T4: How do you think digital technologies and other innovative ideas could help address stigma in South Africa?
Closing: What other thoughts would you like to add?
Blog: 3. What keeps stigma alive, and can innovation help to end it?
Stigma refers to the process of devaluing or discrediting individuals – often because of perceptions related to culture, gender, race and health. People with HIV and TB (and other illnesses) often face stigma. Discrimination follows stigma, and is the unfair and unjust treatment of an individual based on their real or perceived HIV and/or TB status. Stigma has a profound effect on individuals, communities and society. It results in a range of excluding behaviours, it isolates, divides and breaks down communities; it undermines human rights and results in the internalisation of blame and shame. (Source: Southern African HIV Clinicians Society).
This internalisation of shame is referred to as self-stigma and it, in turn, has an impact on a person’s mental health, but it also impacts on the uptake of HIV testing, prevention and treatment services. Crucially, for people living with HIV, self-stigma often means that they don’t access life-saving antiretroviral treatment. (Source: http://frontlineaids.org/wp-content/uploads/2019/05/FrontlineAIDS-SelfStigma-Report-A5-AW_Web.pdf)
There is a strong relationship between stigma and HIV. People who experience stigma and discrimination are often marginalised (socially, economically and legally) and made more vulnerable to HIV (such as sex workers and people who inject drugs), while those living with HIV are more vulnerable to experiencing stigma and discrimination.
South Africa’s national People Living with HIV Stigma Index (2014) showed evidence of some positive strides being made in terms of combatting stigma and discrimination as experienced by PLHIV – especially in the healthcare sector as only a small proportion of individuals in the study reported having experienced discrimination because of their HIV-positive status. Nevertheless, there is still some evidence of stigma and discrimination of PLHIV experienced in the health care sector. Moderate levels of HIV-related external and internalized stigma and discrimination were found. Moderately high TB-related stigma was also found. Of concern is the level of internalized stigma found in this study, which is probably a consequence of the lack of adequate psychosocial support that is currently available for PLHIV to address the psychological consequences of receiving an HIV-positive diagnosis including associated mental health issues. As the report concludes, ‘stigma mitigation campaigns are greatly needed in the South African context’. (Source: www.stigmaindex.org)

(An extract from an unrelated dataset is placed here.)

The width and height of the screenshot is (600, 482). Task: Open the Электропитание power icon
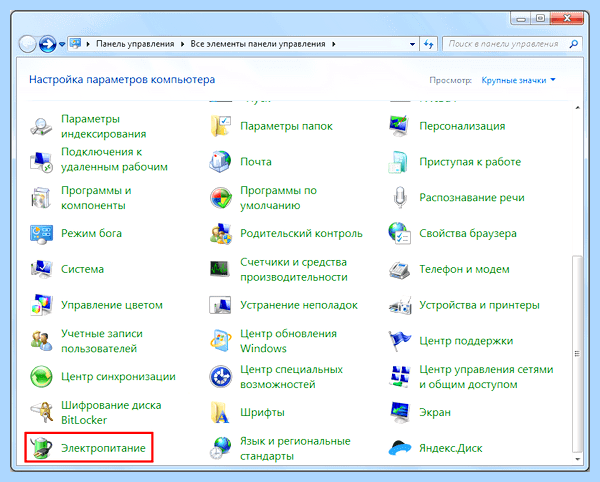click(41, 448)
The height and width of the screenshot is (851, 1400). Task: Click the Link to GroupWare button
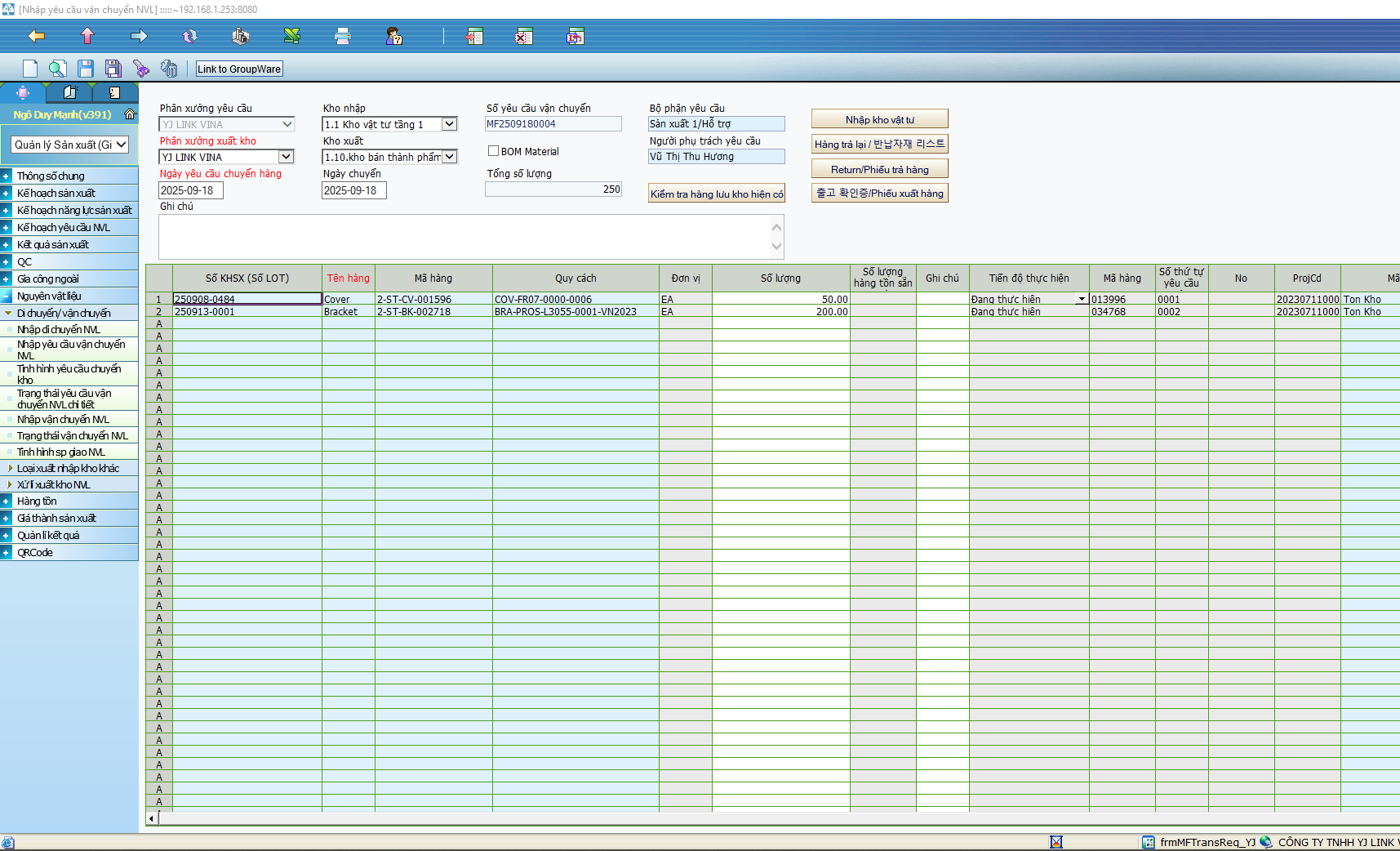click(239, 69)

How do we address stigma in 2019? Myths and misinformation around HIV persist; can we adopt a new approach to tackling stigma and discrimination? Can e-health play a role? During this 60-minute session, we explore why stigma remains so difficult to overcome and what we can do differently. This session is hosted by TB HIV Care as part of their SA AIDS Conference 2019 conversations.